Journal «Angiology and Vascular Surgery» • 

1998 • VOLUME 4 • №2


R. Kolvenbach, S. Wassiljew
Department of Vascular Surgery Augusta Hospital,
Duesseldorf, Germany

Previous studies have shown that laparoscopic assisted procedures can be applied in aorta-iliac reconstructive surgery. We wanted to evaluate whether patients after video-assisted surgery would recover sooner and could be discharged earlier from the hospital compared to patients operated in a conventional way using a standardmidline incision. The patient cohort comprised 30 patients operated for occlusive aorta-iliac disease. Among these were 15 patients operated using a videoassisted gasless technique and a retroperitoneal access.

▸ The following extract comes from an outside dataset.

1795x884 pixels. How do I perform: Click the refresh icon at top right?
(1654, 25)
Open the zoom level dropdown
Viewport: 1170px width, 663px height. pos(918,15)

The abdominal wall was elevated with the help of a wall lifting device. Suturing of the anastomosis was performed using conventional vascular surgical instruments. During the same period of time 15 patients were operated in a conventional transperitoneal way and served as a reference group. All data were analyzed retrospectively. In the conventional group there were 9 aortofemoral bypass procedures and 6 thrombendarterectomies versus 11 aorta-femoral grafts and 4 endarterectomies in the laparoscopically assisted group. The mean operative time and mean crossclamp time were longer in the minimal invasive group though not significantly. ICU and mean postoperative hospital stay were significantly shorter in the laparoscopically assisted group (p<0.001 and p<0.021). The total amount of morphine given was reduced in the minimal invasive group (p<0.08) and the last parenteral narcotic was given earlier during the postoperative course (p<0.02). Parenteral nutrition was required over a longer period of time in patients with a transperitoneal approach (p<0.0l5) and oral feeding could be resumed earlier in the study group (p<0.002). Respiratory function (FEVI and FVC) was significantly compromised in the transperitoneally operated patients (p<0.03 and p<0.05).